“Yes, sir?” she said, and a queer, cold feeling stole over her heart. “Yes, sir?”

“‘The spirit is willing, but the flesh—the flesh is weak,’” said Mr. Sleuth, with a heavy sigh.

“You studies too hard, and too long—that’s what’s ailing you, sir,” said Mr. Sleuth’s landlady suddenly.

When Mrs. Bunting went down again she found that a great deal had been settled in her absence; among other things, that Joe Chandler was going to escort Miss Daisy across to Belgrave Square. He could carry Daisy’s modest bag, and if they wanted to ride instead of walk, why, they could take the bus from Baker Street Station to Victoria—that would land them very near Belgrave Square.

But Daisy seemed quite willing to walk; she hadn’t had a walk, she declared, for a long, long time—and then she blushed rosy red, and even her stepmother had to admit to herself that Daisy was very nice looking, not at all the sort of girl who ought to be allowed to go about the London streets by herself.

CHAPTER XIII.

Daisy’s father and stepmother stood side by side at the front door, watching the girl and young Chandler walk off into the darkness.

A yellow pall of fog had suddenly descended on London, and Joe had come a full half-hour before they expected him, explaining, rather lamely, that it was the fog which had brought him so soon.

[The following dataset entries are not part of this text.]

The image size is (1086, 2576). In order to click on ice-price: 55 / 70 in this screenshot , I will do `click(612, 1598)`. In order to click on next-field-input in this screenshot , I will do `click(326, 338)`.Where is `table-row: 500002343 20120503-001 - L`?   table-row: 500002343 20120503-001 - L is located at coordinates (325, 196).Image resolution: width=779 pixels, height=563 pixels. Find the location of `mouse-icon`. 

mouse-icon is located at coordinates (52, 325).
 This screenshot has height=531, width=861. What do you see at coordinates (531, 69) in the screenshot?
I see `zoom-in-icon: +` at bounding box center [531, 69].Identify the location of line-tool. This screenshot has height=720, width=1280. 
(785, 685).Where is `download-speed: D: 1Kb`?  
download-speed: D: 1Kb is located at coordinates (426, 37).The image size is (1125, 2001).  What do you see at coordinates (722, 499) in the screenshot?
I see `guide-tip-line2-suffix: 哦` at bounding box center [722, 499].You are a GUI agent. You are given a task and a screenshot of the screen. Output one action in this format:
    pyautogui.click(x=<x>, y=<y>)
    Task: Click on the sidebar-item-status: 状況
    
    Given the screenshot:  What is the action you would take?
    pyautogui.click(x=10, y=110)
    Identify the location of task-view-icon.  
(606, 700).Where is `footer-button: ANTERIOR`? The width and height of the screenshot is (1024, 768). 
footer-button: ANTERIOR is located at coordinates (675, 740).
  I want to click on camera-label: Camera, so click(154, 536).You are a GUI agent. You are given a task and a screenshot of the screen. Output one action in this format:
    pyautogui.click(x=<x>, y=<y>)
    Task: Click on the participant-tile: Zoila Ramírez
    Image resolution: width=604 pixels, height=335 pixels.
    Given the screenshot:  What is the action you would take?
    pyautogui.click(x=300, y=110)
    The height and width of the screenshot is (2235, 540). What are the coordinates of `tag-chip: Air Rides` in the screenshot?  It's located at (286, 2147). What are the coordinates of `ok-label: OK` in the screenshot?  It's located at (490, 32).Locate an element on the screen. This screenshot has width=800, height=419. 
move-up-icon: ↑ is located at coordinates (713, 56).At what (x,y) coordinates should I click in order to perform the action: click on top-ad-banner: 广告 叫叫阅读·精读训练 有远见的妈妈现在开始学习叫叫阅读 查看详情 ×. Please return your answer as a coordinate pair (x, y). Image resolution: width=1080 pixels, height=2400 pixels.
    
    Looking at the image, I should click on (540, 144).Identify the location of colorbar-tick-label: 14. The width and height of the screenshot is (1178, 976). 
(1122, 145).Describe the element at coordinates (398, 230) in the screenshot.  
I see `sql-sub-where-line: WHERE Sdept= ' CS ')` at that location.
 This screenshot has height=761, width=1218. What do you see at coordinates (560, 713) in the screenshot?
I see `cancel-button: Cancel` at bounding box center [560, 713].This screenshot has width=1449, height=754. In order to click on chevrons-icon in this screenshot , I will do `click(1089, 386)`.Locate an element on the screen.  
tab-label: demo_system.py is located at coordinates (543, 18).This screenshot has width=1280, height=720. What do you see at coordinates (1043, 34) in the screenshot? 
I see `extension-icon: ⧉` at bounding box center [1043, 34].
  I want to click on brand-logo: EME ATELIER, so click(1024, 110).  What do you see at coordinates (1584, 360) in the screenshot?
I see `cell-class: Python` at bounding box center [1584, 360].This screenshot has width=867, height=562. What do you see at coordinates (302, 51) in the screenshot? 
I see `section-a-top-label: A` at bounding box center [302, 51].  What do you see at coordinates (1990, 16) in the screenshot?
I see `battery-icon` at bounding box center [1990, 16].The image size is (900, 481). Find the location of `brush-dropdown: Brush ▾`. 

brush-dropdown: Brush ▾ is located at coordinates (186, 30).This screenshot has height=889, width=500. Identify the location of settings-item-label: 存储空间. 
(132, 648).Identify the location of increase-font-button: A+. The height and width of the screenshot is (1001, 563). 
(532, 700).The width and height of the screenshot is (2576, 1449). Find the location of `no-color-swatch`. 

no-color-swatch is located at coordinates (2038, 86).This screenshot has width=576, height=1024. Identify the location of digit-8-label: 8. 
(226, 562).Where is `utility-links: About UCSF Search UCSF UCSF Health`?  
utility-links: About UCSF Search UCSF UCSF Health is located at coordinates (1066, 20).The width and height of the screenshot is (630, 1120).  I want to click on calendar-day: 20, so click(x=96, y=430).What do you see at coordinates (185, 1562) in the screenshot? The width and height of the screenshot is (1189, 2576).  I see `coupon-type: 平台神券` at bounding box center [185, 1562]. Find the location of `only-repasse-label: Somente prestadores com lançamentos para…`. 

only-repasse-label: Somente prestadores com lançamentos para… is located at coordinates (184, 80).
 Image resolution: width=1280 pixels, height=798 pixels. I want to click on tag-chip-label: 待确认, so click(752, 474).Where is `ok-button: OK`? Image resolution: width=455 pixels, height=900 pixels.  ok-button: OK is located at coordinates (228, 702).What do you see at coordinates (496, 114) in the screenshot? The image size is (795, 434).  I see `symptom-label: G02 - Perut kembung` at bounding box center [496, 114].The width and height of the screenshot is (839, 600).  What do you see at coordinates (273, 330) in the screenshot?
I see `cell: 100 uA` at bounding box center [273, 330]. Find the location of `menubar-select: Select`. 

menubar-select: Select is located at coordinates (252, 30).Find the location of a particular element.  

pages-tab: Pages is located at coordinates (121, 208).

“If we was to have waited much longer, perhaps, ’twouldn’t have been possible to walk a yard,” he explained, and they had accepted, silently, his explanation.

“I hope it’s quite safe sending her off like that?” Bunting looked deprecatingly at his wife. She had already told him more than once that he was too fussy about Daisy, that about his daughter he was like an old hen with her last chicken.